Hmm. I had encountered similar timers before that needed the internal battery to be replaced, so I decided to have a look inside to determine if this was the case again. It turned out that the screws used to keep the units together had tamper proof tri-wing heads. Fortunately, I happened to have bits that fit this kind of head, so this did not deter me.

Tri-wing screw head

Tamper proof tri-wing screw head

Tri-wing bit

Tri-wing bit

I found that there was indeed a tiny chargeable NiMH battery inside the unit (the green component with white corrosion on the side, close to the center of the picture below). Despite the unwanted corrosion, I found that the battery was actually charged to 1.3 V or thereabout, which is fine for a NiMH battery. Maybe it did not need to be replaced after all?

Opened mains timer

Opened mains timer

But why then was the display dead?

I put the timer back together again and had another look at the front. Pressing any of the normal buttons did not result in any reaction, but there was also a tiny little recessed button marked RESET. I used a pen to press it and voilà! The display came to life!
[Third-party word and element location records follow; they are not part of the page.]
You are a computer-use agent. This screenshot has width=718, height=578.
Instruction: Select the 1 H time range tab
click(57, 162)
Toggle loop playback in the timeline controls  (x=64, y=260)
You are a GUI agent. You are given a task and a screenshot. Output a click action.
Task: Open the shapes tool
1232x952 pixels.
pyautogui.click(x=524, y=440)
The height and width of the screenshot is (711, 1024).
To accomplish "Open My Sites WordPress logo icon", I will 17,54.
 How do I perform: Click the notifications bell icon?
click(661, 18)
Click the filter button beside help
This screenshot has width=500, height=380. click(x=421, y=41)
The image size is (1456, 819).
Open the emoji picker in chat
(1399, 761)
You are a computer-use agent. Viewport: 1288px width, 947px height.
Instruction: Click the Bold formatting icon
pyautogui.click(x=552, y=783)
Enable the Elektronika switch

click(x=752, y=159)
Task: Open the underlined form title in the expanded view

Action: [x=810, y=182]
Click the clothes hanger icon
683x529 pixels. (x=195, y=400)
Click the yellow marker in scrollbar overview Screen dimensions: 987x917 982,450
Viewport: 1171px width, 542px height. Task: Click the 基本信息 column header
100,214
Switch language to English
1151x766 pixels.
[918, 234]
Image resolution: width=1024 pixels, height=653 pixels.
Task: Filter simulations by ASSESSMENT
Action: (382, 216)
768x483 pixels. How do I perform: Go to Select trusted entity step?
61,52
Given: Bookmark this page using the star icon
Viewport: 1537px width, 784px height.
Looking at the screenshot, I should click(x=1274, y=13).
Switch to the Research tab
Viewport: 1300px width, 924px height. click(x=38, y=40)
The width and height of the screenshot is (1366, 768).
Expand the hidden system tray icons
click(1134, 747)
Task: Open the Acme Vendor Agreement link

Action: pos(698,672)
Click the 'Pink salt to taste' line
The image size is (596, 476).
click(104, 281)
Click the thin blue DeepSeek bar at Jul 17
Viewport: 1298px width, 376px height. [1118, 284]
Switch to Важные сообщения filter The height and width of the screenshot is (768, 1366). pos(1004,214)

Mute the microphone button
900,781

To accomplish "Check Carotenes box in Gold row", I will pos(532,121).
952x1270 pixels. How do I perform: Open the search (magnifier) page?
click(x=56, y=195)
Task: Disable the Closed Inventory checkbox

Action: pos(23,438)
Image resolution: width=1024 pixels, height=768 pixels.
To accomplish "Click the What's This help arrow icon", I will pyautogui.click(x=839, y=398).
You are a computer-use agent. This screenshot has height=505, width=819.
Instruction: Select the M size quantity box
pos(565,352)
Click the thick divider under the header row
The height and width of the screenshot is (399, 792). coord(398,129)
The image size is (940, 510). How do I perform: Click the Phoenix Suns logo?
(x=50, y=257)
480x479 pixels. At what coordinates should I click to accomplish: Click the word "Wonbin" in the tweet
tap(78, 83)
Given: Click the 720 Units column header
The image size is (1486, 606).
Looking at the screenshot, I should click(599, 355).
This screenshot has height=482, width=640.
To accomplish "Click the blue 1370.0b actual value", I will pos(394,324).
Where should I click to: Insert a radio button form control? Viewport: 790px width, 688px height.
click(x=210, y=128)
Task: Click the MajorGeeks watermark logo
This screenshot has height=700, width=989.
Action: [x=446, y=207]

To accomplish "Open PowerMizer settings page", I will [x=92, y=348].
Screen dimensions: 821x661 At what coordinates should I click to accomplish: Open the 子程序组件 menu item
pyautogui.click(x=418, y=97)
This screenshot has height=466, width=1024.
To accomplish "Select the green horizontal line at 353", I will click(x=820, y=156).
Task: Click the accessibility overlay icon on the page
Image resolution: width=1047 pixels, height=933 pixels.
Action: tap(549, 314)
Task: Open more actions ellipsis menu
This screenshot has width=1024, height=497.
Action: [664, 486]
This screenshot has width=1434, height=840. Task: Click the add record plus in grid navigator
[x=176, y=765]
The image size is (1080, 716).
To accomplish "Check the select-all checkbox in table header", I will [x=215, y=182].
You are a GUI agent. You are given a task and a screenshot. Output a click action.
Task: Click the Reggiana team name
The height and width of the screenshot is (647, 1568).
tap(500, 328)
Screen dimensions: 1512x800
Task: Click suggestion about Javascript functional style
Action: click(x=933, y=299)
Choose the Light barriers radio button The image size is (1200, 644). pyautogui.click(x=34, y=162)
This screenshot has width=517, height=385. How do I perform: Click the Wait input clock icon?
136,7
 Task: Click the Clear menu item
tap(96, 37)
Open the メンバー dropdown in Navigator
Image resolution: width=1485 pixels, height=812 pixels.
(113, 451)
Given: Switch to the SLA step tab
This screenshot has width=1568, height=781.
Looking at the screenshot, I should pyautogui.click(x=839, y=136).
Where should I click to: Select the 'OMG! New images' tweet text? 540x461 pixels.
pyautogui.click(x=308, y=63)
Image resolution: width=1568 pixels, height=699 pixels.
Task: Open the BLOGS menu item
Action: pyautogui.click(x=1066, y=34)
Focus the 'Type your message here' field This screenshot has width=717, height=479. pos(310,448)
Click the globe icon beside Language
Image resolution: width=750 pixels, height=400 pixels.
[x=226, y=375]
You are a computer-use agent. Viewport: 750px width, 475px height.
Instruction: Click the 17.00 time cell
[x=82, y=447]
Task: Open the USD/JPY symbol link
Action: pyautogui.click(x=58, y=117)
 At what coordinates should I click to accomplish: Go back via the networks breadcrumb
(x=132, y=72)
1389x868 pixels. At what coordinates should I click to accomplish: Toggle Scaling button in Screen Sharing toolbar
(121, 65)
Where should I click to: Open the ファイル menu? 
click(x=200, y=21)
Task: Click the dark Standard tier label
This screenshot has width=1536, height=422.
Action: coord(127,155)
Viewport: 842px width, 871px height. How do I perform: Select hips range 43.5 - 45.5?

The timer has been brought back to life.

The timer has been brought back to life.

Stupid me to not try this before I disassembled the unit.

I suppose the reason the timer behaves like this is that the processor controlling the display probably does not have a proper power on reset circuit. So when the supply voltage is ramped very slowly, as it is when it is powered from a battery that is trickle charged from a state of being completely dead, the processor does not jump into action properly, even after the supply voltage reaches its proper level.